Imagine sitting at the diner in Edward Hopper’s Nighthawks and striking up a conversation with one of the strangers there. That’s what happens in Air Mail C.O.O. Bill Keenan’s new one-act play, Spin Cycle, except the characters are not in a diner but in a dimly lit laundromat, and there’s a storm raging outside. “Aside from the mundanity of them, I think of laundromats as being transient types of places,” says Keenan. “You never know where people are coming from or going. There’s also a lot of waiting around, passing time.”

Nighthawks, by Edward Hopper, 1942.

Spin Cycle has two characters: Elliot, an enigmatic young man who’s there to wash his whites, and Marge, the hardened owner of the business. The two start talking:

Marge: “Come stumbling into a laundromat at night carrying bags that look like they’ve been halfway to hell ’n’ gone.”
Elliot: “Maybe I just have bad luggage.”
Marge: “Bad luggage comes with bad choices, don’t it? You runnin’ from something?”
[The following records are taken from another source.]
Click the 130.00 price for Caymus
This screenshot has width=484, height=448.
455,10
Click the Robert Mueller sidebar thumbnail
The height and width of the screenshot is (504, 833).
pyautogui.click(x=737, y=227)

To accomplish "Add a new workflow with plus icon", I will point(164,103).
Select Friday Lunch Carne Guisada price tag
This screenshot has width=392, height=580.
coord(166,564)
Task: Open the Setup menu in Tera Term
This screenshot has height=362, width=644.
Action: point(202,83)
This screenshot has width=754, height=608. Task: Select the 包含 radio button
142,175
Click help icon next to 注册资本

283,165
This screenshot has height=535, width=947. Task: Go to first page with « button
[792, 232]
As the conversation goes on, it’s as if Elliot and Marge are playing a game—taking turns in the analyst’s chair. At points, he is vulnerable and on the ropes; at others, she turns inward, questioning her own hopes, choices, and loves: “I gave him everything I had. Every damn thing. And when it was too much for him, he left. Left me with a screamin’ baby I couldn’t care for and a bunch of unanswered questions.”

Something abstract and powerful is developing in the room as they speak. The mysterious authority of the rinsing, whirring machines has given way to the storm outside, which is moving figuratively into the laundromat. “I’m going for that feeling of simplicity and restraint. An element of isolation,” Keenan explains. “As far as main influences, Sam Shepard is at the top of the list—fractured families, mythic Americana, emotional trauma. The hallmark Shepard stuff.”
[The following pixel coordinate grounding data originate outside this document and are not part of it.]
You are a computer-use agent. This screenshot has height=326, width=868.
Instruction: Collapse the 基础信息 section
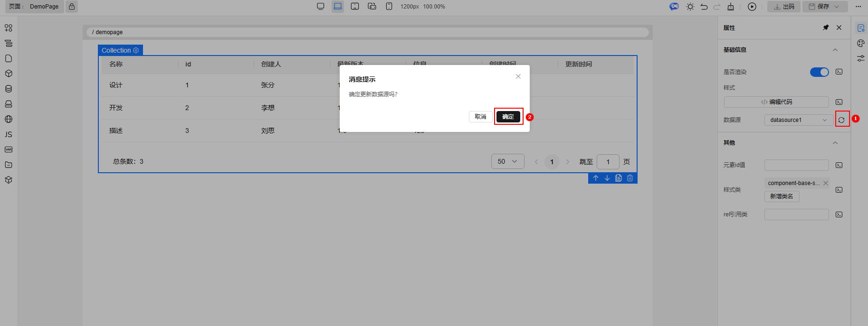point(835,50)
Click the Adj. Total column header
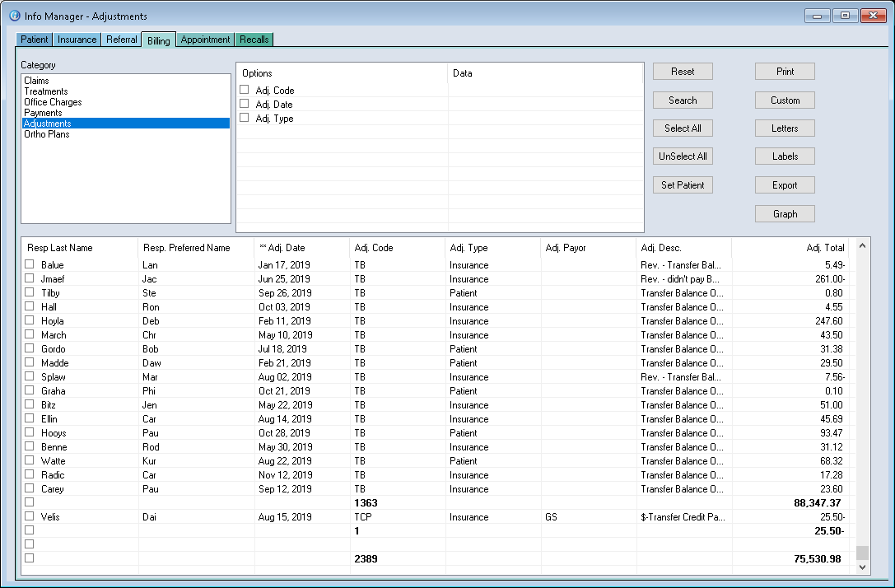895x588 pixels. pos(825,248)
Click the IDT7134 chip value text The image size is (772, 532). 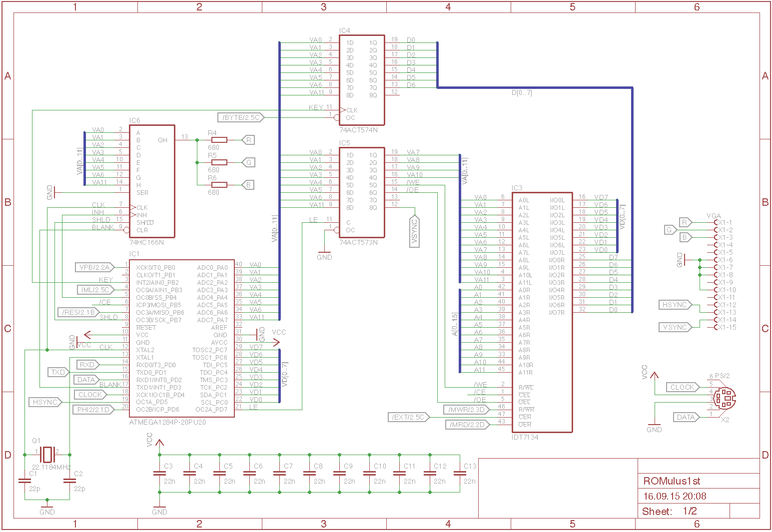pyautogui.click(x=525, y=437)
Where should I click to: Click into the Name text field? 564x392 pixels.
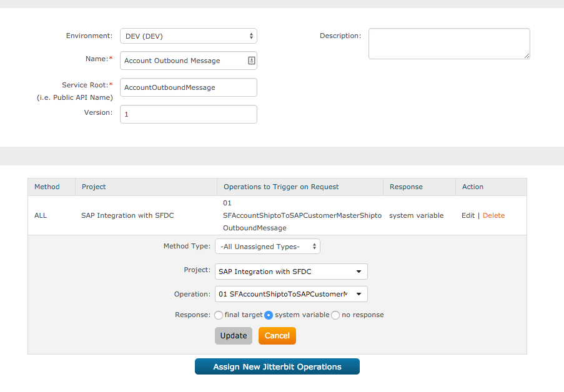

Shareef Kinslow, who plays Elliot, in rehearsal.

Keenan is best known for his 2016 memoir, Odd Man Rush, which tells the story of his journey as a Harvard hockey player who, hoping to work his way to the N.H.L., ships off to play in the decidedly less glamorous European minor leagues. The memoir was made into a funny and touching film, released in 2020. It, too, is a story of passing through strange spaces, but in Spin Cycle, the journey ends with revelation.

Spin Cycle is on at Hudson Guild Theater, in New York, until August 3. It will also go on at the Flea, in New York, as part of the Rogue Theater Festival, on August 10 at one P.M., four P.M., and seven P.M.